La casa de mis abuelos maternos estaba llena de retratos familiares pintados al óleo por mi abuelo Miguel, el artista.
Allí estaba mi abuela, regia como una matriarca, con sus aretes de aguamarina; mi madre, con su peinado abombado, estilo colmena, tan típico de los años 60, y un joven de cejas negras y tupidas y mirada intensa.
No recuerdo cuántos años tenía cuando mi madre me explicó que él era mi tío Raúl, el mismo que mi abuela esperaba cada noche, asomada a la ventana, mientras cantaba boleros. Raúl, el estudiante de biología con un futuro prometedor que salió temprano a la universidad, como hacía todos los días y jamás regresó a casa.
Raúl había sido un niño inquieto y creativo, de inteligencia prodigiosa. En la sala colgaban las réplicas de aviones y barcos de guerra que había fabricado a mano, copiando las fotos de las revistas de mi abuelo con minuciosa precisión.
Sus épicas travesuras, como el día que fundió unos aretes de oro de mi abuela para construir un diminuto cañón cuyas balas perforaron la puerta de la casa, formaban parte de la leyenda familiar.
Cuando desapareció, sin dejar rastro, mi abuelo lo buscó incansablemente en las morgues y hospitales de la Ciudad de México. Llenó las paredes de la universidad de volantes e interrogó a maestros y alumnos pero se topó con un muro de silencio. Finalmente, a través de sus contactos en la policía, fue reconstruyendo los hechos con la paciencia de un detective.
Una de sus profesoras era la connotada Eva Sámano Bishop, esposa del expresidente Adolfo López Mateos y primera dama. Por motivos que nunca dilucidó, sentía antipatía hacia Raúl. Ese día, el la había increpado por una nota en un examen que él consideró injusta. La discusión se acaloró, intervinieron los guardaespaldas de la catedrática y en el altercado, Raúl supuestamente resultó muerto. Se desconoce cómo lograron sacar el cadáver de la UNAM ni dónde lo enterraron.
La desaparición de un ser querido es una llaga abierta que nunca sana, una interrogante sin respuesta, porque no hay una tumba donde llevar flores ni un cierre al dolor.
Mi abuela nunca dejó de aferrarse a la posibilidad de que su hijo estuviera vivo y algún día regresara a casa, y por eso lo esperaba por las noches junto a la ventana abierta.
Mi madre, quien tendría unos 15 años cuando Raúl desapareció, me ha contado esta historia no menos de diez veces. Quizás lo ha hecho para que no quede en el olvido y para que un día yo pudiera escribirla y contarle al mundo que Raúl Fernández de Lara vivió, tenía sueños y fue un joven prometedor.

————————

◆ **Explora el material**
**1.** Contesta estas preguntas sobre el texto de la desaparición de Raúl:
(a) ¿Qué carrera estudiaba Raúl?
(b) ¿Qué fundió Raúl para construir un diminuto cañón?
(c) ¿Qué edad tendría la madre cuando Raúl desapareció?
**2.** Transcribe literalmente el fragmento del texto sobre la desaparición de Raúl que va desde "Una de sus profesoras" hasta "cierre al dolor.", con ambos incluidos.
Este material proviene de una fuente distinta.

◆ **Material proporcionado**
————————

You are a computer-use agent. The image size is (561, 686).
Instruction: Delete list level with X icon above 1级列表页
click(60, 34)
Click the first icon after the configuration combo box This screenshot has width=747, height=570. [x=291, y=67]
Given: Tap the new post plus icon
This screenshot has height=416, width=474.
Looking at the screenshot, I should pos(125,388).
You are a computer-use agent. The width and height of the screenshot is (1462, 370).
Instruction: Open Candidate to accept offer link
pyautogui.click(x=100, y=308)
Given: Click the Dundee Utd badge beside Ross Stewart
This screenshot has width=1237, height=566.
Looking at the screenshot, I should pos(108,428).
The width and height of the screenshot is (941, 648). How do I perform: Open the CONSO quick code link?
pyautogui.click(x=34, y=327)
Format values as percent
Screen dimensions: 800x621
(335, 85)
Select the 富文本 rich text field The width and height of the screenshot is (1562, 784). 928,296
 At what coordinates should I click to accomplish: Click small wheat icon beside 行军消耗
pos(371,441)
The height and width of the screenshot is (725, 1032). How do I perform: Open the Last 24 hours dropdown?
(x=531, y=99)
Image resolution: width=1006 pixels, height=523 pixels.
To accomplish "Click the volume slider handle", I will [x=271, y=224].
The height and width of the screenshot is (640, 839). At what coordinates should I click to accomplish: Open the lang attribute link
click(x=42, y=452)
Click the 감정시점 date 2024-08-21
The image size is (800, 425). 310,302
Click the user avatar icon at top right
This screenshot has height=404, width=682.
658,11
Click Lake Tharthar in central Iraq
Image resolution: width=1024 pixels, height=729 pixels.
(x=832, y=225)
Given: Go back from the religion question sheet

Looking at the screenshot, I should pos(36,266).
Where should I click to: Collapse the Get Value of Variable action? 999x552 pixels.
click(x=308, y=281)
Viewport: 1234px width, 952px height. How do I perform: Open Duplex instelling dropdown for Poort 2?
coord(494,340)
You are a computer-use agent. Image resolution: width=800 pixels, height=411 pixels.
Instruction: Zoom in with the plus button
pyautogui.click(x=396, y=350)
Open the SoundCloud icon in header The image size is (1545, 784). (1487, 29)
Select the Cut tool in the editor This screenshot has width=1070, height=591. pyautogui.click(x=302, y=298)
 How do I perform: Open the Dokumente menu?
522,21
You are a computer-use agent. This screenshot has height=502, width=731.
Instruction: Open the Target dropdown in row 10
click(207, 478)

————————

◆ **Respuestas del ejercicio**
**1.**
(a) Biología.
(b) Unos aretes de oro de la abuela.
(c) Unos 15 años.

**2.**
Una de sus profesoras era la connotada Eva Sámano Bishop, esposa del expresidente Adolfo López Mateos y primera dama. Por motivos que nunca dilucidó, sentía antipatía hacia Raúl. Ese día, el la había increpado por una nota en un examen que él consideró injusta. La discusión se acaloró, intervinieron los guardaespaldas de la catedrática y en el altercado, Raúl supuestamente resultó muerto. Se desconoce cómo lograron sacar el cadáver de la UNAM ni dónde lo enterraron.
La desaparición de un ser querido es una llaga abierta que nunca sana, una interrogante sin respuesta, porque no hay una tumba donde llevar flores ni un cierre al dolor.